Wild Scheme Ends in Failure

Stockholm Syndrome is a term so ubiquitous in today’s society, you would think it is a long-identified condition.  It has been used to describe victims from Patty Hearst to Elizabeth Smart. 

Most would be surprised to hear that the term is not some long diagnosed mental condition.  The theory originated in 1973 after a robbery and hostage crisis in Sweden.  

On August 23, 1973, Jan-Erik Olsson, a convicted burglar and robber out on furlough from prison walked into the Kreditbanken bank (how original) in Norrmalmstorg, Square, Stockholm, Sweden.  Olsson had befriended serial robber Clark Olofsson in prison, and was planned on using the bank robbery as a way to get Olofsson released. (If you have ever been told how great the Swedish corrections system is, here is a good example to discuss)

Jan-Erik Olsson, entered the bank using a disguise and speaking English in an American accent.  He produced a submachine gun, opened fire into the ceiling and yelled “The party has just begun!” (which seems like a very American thing to say) 

Olsson took four bank employees hostage and waited for the police to arrive.  When the cops arrived on scene, he sent a burst of gunfire out of the front of the bank to show he meant business.  One officer was shot in the hand.

And so, a standoff ensued.  Olsson demanded more than $700,000 in Swedish and foreign currency, a getaway car and the release of Clark Olofsson, his prison cellmate.  Police were actually compliant with his demands, incredibly delivering Olofsson to the bank along with a blue Ford Mustang and the money. 

The one thing they refused was to allow Olsson to remove the hostages.  He was in a catch-22.  They wouldn’t let him take the hostages with him, but there was nothing stopping the cops from arresting him if he didn’t have hostages.  (perhaps a Mustang wasn’t the best get away car for 2 perps and 4 hostages)
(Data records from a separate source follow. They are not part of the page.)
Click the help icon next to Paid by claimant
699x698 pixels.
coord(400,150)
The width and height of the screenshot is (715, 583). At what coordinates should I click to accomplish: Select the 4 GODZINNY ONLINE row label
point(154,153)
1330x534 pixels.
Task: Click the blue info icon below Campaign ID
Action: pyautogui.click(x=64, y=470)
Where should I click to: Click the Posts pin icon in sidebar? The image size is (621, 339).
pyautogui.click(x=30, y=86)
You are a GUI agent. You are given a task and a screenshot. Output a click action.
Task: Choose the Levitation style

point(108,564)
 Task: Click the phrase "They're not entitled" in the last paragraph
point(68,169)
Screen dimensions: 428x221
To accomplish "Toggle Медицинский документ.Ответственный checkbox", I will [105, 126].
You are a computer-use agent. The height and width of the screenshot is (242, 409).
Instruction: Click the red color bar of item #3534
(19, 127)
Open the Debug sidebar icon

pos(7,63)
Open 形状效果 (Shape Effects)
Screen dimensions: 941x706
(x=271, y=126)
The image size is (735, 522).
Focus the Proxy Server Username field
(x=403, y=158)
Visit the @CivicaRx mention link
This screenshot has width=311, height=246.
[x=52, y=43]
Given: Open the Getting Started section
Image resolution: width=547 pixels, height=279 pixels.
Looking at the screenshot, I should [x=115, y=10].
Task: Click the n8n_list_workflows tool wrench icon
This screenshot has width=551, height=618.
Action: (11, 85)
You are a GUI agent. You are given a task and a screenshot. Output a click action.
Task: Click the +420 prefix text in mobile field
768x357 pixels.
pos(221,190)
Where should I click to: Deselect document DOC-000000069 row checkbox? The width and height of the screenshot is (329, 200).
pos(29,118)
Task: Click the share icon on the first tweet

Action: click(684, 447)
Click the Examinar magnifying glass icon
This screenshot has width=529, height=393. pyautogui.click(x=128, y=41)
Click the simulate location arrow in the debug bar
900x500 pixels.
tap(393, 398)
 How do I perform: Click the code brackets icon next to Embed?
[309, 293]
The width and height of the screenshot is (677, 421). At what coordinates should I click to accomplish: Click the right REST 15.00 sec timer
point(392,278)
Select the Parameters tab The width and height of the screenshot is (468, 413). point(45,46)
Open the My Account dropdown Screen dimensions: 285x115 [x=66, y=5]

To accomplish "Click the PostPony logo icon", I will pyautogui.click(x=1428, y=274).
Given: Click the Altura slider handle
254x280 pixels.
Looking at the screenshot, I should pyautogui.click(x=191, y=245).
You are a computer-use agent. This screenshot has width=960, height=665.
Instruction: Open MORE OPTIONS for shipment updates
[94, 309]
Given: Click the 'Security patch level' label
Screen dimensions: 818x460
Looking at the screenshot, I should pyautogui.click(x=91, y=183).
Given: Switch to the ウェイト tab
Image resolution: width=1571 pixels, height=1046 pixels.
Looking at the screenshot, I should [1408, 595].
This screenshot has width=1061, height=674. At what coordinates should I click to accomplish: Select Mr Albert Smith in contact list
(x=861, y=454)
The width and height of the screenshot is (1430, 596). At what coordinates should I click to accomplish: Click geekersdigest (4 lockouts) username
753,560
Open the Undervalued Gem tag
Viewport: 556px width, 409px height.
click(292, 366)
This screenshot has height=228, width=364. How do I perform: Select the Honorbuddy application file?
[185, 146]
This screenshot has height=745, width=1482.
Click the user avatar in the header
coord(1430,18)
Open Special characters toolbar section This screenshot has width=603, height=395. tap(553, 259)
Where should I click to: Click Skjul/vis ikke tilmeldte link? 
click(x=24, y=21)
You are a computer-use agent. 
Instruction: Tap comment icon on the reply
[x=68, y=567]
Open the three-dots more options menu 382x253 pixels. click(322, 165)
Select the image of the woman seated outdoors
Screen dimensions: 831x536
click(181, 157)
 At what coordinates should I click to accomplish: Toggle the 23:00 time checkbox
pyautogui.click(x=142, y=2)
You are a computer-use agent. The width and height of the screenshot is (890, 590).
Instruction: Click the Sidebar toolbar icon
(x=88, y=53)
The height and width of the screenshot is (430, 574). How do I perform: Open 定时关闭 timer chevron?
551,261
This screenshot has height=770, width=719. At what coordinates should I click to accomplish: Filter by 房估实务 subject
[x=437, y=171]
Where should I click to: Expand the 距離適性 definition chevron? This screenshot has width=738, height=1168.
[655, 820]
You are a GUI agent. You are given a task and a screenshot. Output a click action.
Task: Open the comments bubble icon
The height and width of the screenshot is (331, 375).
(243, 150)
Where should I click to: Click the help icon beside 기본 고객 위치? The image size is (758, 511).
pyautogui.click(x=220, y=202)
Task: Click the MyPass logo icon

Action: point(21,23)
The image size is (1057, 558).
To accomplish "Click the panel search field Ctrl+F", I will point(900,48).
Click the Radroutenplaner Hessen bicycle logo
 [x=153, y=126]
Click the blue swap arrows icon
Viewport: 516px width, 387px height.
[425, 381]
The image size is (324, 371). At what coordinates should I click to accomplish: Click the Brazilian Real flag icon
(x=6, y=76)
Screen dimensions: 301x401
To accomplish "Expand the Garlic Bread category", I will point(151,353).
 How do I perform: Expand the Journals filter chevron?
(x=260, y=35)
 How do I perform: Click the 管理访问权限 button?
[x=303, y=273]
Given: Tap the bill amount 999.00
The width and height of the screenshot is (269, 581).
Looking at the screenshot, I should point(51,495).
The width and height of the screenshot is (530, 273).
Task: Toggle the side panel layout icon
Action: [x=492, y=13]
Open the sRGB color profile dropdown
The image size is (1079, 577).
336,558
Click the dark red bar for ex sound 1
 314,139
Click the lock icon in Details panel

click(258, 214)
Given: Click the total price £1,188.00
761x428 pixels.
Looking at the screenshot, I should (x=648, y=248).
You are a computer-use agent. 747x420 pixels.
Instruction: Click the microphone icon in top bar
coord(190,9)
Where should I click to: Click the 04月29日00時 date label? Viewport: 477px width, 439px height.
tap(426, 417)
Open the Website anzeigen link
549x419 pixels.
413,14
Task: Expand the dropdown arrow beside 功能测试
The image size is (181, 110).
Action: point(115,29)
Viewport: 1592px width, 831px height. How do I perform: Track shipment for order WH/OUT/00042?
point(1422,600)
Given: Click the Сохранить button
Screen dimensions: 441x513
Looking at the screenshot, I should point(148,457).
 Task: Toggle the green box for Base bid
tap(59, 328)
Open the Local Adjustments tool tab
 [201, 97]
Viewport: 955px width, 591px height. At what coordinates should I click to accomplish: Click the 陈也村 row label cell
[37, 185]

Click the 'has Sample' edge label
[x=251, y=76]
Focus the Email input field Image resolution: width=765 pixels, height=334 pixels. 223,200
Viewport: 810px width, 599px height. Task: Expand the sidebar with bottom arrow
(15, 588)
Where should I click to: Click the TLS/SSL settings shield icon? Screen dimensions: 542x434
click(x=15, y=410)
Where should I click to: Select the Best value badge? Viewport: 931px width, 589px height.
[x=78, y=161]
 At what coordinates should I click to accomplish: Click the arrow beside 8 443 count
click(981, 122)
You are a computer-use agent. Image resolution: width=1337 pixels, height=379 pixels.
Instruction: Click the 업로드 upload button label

The standoff continued.  Hours turned to days.  The robbers were very polite with their hostages.  A bond began to form between the two group.  Olsson and Olofsson trying to cater to the hostage’s needs and concerns, while the hostages hoped that the police would not resort to violence.  One hostage went to far as to call the Swedish Prime Minister, Olaf Palme, asking him to let the perps go and volunteering to accompany them as a willing hostage. 

On August 28, 1973, the police finally got sick of standing around outside the bank and took action.  They fired tear gas into the bank and the pair of polite perps surrendered after breathing in the noxious gas for an hour.  Olofsson was returned to complete his sentence and Olsson was sentenced to 10 years in prison.  Both would be released and go on to commit more crimes.

The relationship between the bank employees and the robbers intrigued psychologists.  Nils Bejerot termed the relationship Norrmalmstorgssyndromet, which became known as Stockholm Syndrome outside of Sweden. 

Is Stockholm syndrome a real phenomenon?  Did the bank employees want the perps to escape peacefully because they didn’t want to be in the middle of a full-blown shootout? Are Swedes just too nice?  These questions remain open to debate today.